(Exercise material)
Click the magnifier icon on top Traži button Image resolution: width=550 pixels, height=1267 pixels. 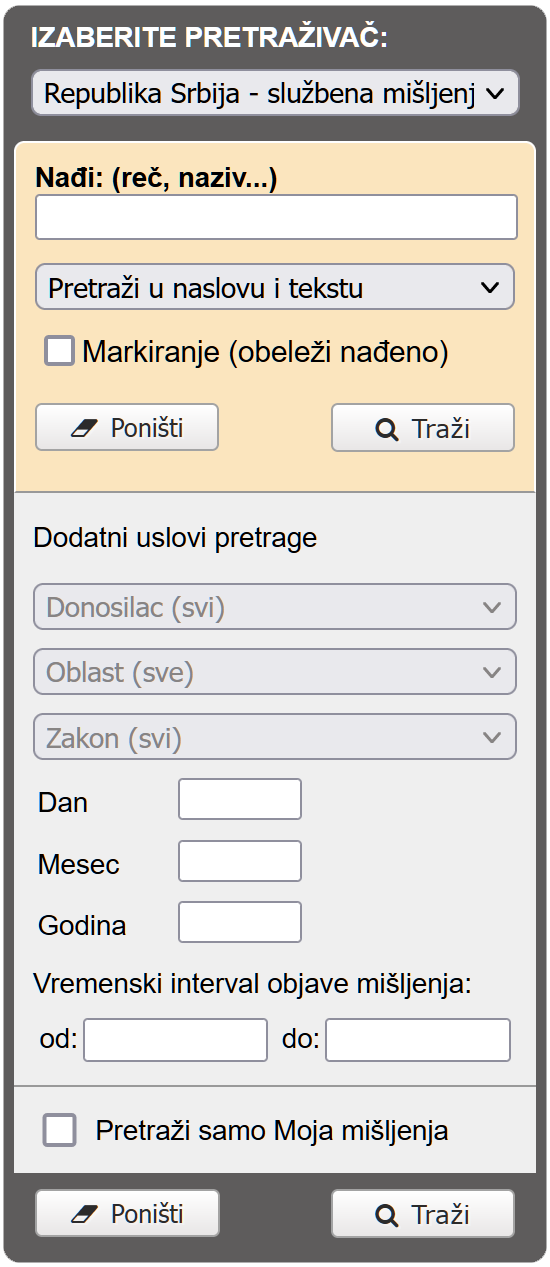point(386,430)
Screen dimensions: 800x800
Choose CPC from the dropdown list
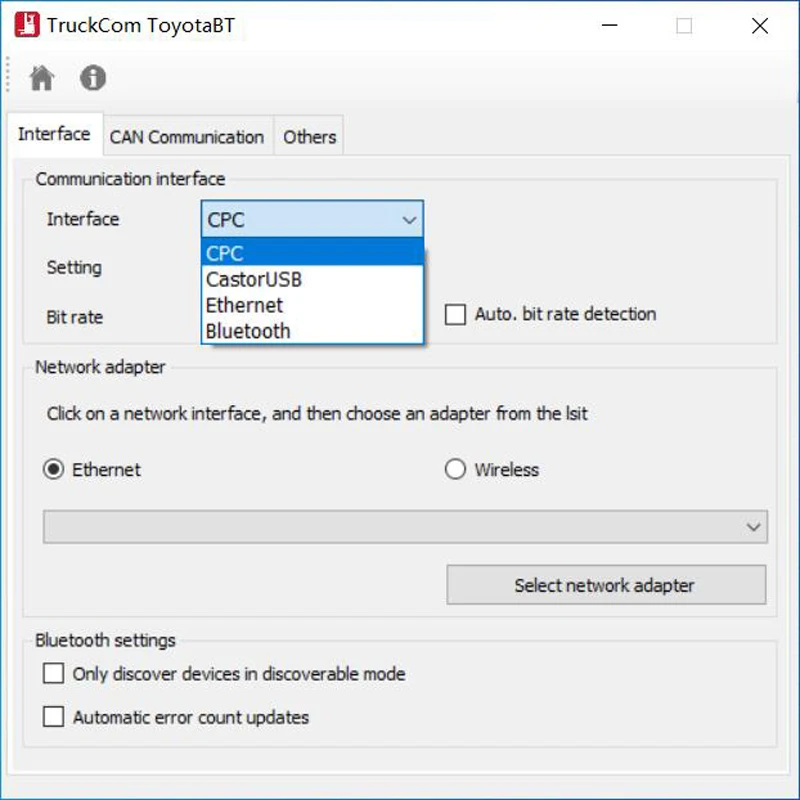point(312,253)
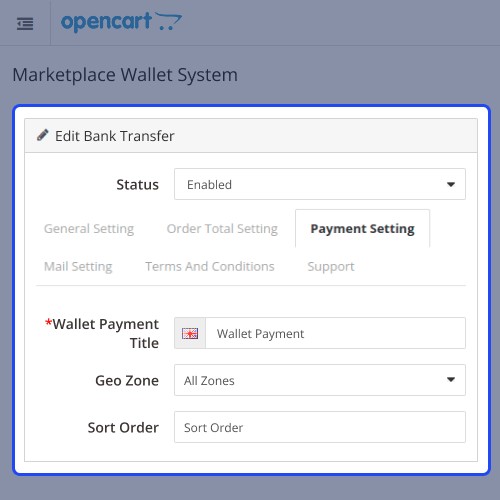
Task: Click into the Sort Order input field
Action: (x=320, y=427)
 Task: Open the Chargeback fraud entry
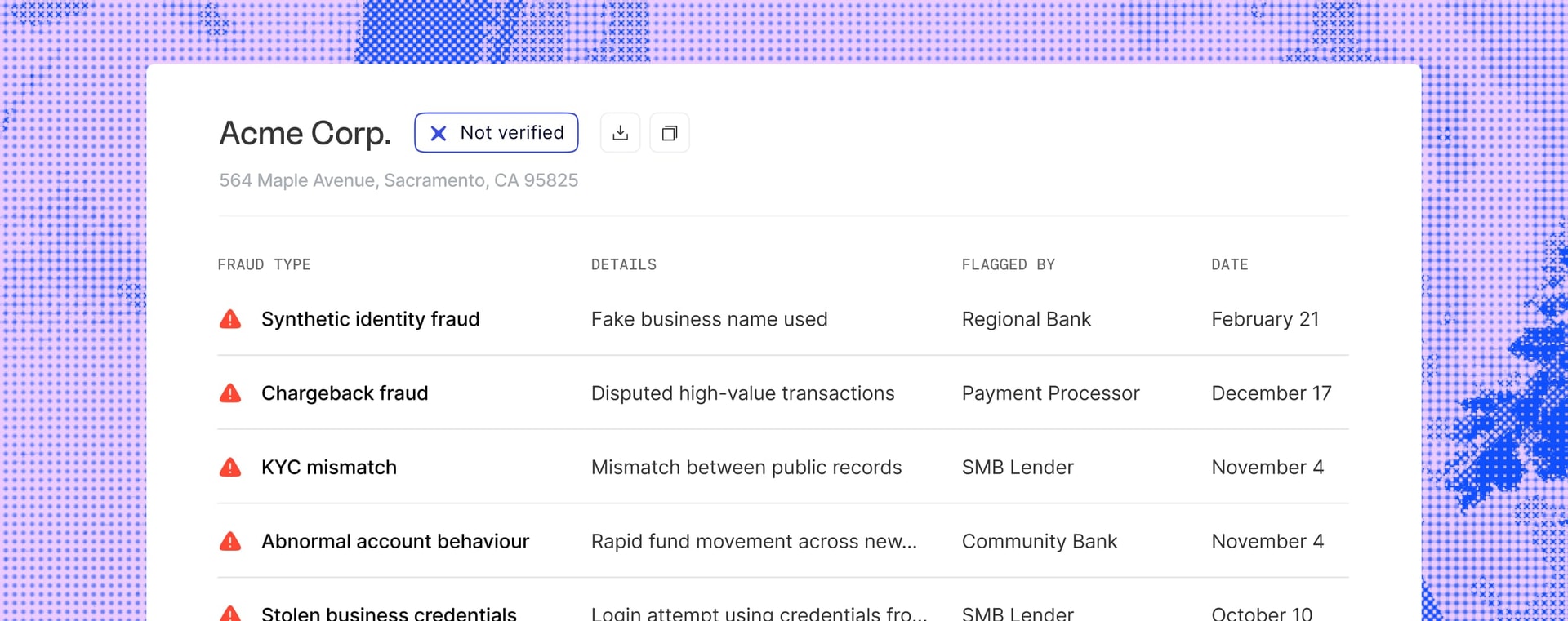344,393
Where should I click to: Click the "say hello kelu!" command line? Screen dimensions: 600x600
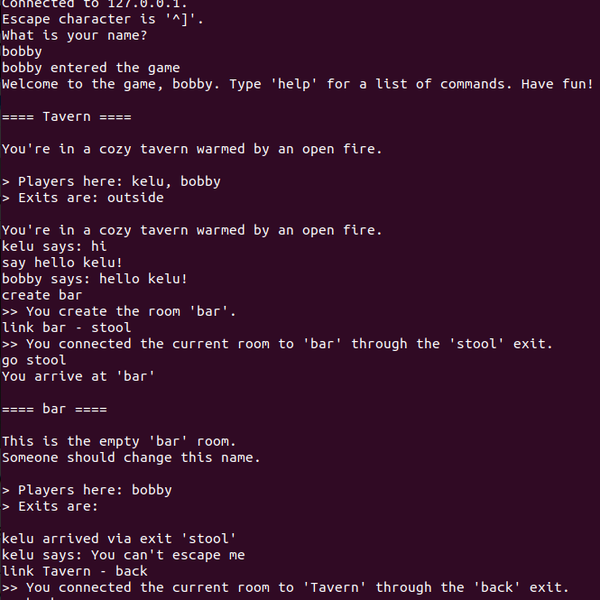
(End Exercise material)
- Exercise goal:
Each line from the one with "Task: Open the Chargeback fraud entry" to the end of the material needs to be output word for word, with no picture included.

- Reply:
 Task: Open the Chargeback fraud entry
344,393
Where should I click to: Click the "say hello kelu!" command line? Screen dimensions: 600x600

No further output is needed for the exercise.